Work order. Taking the listing below, restate word for word each line from the line with "Select the Ellipse drawing tool" to the line with "Given: Open the www.backup4all.com link", ends included, and stop there.

Input data.
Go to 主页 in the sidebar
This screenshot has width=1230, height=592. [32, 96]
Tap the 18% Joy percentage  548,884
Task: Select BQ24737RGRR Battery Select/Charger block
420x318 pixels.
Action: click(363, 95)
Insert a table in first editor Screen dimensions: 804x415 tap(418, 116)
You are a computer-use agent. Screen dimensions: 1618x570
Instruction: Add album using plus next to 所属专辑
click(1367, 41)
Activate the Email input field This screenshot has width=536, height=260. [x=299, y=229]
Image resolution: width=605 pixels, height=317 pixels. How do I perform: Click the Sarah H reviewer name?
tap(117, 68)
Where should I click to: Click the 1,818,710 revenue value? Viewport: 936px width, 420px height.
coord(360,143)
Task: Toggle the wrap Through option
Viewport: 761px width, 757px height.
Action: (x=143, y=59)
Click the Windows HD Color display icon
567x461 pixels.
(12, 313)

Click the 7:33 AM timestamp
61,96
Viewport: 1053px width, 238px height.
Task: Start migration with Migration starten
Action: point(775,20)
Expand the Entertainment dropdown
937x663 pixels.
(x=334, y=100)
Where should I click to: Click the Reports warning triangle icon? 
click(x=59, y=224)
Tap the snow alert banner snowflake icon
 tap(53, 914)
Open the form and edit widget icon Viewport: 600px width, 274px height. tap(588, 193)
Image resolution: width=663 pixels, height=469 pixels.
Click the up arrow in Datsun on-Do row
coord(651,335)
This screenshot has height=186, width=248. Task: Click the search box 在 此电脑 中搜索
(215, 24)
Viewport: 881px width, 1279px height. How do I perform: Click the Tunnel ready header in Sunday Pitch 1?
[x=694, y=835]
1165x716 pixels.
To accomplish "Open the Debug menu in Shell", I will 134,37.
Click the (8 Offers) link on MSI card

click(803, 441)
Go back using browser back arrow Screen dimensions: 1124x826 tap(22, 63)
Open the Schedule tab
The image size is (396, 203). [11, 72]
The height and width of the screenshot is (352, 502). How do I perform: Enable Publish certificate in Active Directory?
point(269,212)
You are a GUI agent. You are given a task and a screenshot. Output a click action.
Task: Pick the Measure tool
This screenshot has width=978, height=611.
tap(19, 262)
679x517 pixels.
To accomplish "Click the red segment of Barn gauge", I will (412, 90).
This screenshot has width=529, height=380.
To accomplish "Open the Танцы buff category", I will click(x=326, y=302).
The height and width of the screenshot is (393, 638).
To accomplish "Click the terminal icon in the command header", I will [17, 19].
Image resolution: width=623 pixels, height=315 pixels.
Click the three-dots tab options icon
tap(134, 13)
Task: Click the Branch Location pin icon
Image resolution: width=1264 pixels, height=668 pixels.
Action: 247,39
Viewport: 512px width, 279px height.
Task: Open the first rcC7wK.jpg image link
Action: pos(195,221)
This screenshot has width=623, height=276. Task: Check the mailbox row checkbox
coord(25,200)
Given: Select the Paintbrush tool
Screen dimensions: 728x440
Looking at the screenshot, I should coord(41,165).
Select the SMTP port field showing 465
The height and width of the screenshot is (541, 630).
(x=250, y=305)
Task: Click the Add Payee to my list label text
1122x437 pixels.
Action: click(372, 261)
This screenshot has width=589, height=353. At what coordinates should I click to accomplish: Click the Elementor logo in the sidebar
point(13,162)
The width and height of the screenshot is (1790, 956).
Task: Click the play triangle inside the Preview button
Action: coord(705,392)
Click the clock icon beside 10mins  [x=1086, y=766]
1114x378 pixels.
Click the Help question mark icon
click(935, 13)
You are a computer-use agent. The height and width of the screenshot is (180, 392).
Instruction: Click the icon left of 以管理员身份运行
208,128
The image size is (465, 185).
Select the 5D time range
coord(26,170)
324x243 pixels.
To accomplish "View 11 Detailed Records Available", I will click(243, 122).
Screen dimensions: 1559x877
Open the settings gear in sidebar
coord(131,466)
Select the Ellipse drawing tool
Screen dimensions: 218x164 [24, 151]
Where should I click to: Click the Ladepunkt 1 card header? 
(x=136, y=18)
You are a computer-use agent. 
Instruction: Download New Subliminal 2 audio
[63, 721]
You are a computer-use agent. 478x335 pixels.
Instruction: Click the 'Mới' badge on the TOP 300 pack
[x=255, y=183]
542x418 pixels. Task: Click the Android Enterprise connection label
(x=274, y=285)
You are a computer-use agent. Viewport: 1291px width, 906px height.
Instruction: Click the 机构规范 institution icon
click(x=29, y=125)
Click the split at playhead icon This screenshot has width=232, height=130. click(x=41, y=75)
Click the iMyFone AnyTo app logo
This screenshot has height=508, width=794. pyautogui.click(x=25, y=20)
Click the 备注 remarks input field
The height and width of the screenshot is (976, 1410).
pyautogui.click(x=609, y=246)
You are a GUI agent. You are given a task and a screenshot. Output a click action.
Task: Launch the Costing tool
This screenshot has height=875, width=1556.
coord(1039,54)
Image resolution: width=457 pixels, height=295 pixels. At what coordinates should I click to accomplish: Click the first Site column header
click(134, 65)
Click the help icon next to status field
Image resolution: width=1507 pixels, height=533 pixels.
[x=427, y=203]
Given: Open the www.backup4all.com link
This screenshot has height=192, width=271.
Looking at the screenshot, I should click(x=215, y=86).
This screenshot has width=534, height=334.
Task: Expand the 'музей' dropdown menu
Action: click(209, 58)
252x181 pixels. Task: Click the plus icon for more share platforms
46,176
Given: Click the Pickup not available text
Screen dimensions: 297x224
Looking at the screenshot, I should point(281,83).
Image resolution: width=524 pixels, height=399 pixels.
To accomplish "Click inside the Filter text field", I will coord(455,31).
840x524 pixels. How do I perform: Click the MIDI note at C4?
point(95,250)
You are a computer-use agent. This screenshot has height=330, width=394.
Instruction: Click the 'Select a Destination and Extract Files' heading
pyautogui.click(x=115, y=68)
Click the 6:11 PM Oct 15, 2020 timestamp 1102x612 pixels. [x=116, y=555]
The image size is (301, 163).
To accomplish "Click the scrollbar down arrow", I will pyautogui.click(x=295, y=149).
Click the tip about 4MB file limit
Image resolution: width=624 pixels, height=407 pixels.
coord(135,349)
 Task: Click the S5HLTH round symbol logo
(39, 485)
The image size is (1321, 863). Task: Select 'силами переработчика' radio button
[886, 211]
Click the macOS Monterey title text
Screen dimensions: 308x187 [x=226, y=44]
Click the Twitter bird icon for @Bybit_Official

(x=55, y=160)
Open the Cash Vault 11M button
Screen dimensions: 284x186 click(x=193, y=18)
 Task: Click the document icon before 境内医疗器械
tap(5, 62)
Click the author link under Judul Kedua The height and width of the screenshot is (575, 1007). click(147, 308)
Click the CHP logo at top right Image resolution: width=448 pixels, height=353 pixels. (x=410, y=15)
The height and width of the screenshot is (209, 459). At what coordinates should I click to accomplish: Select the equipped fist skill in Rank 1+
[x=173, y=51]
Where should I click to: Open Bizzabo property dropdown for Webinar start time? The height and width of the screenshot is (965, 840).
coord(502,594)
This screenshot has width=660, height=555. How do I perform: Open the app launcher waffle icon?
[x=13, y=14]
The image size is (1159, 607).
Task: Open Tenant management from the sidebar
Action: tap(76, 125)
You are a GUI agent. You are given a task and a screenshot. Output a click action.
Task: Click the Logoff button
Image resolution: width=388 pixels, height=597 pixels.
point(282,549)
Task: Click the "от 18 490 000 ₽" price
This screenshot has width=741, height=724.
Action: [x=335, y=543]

Task output.
Select the Ellipse drawing tool
Screen dimensions: 218x164 [24, 151]
Where should I click to: Click the Ladepunkt 1 card header? 
(x=136, y=18)
You are a computer-use agent. 
Instruction: Download New Subliminal 2 audio
[63, 721]
You are a computer-use agent. 478x335 pixels.
Instruction: Click the 'Mới' badge on the TOP 300 pack
[x=255, y=183]
542x418 pixels. Task: Click the Android Enterprise connection label
(x=274, y=285)
You are a computer-use agent. Viewport: 1291px width, 906px height.
Instruction: Click the 机构规范 institution icon
click(x=29, y=125)
Click the split at playhead icon This screenshot has width=232, height=130. click(x=41, y=75)
Click the iMyFone AnyTo app logo
This screenshot has height=508, width=794. pyautogui.click(x=25, y=20)
Click the 备注 remarks input field
The height and width of the screenshot is (976, 1410).
pyautogui.click(x=609, y=246)
You are a GUI agent. You are given a task and a screenshot. Output a click action.
Task: Launch the Costing tool
This screenshot has height=875, width=1556.
coord(1039,54)
Image resolution: width=457 pixels, height=295 pixels. At what coordinates should I click to accomplish: Click the first Site column header
click(134, 65)
Click the help icon next to status field
Image resolution: width=1507 pixels, height=533 pixels.
[x=427, y=203]
Given: Open the www.backup4all.com link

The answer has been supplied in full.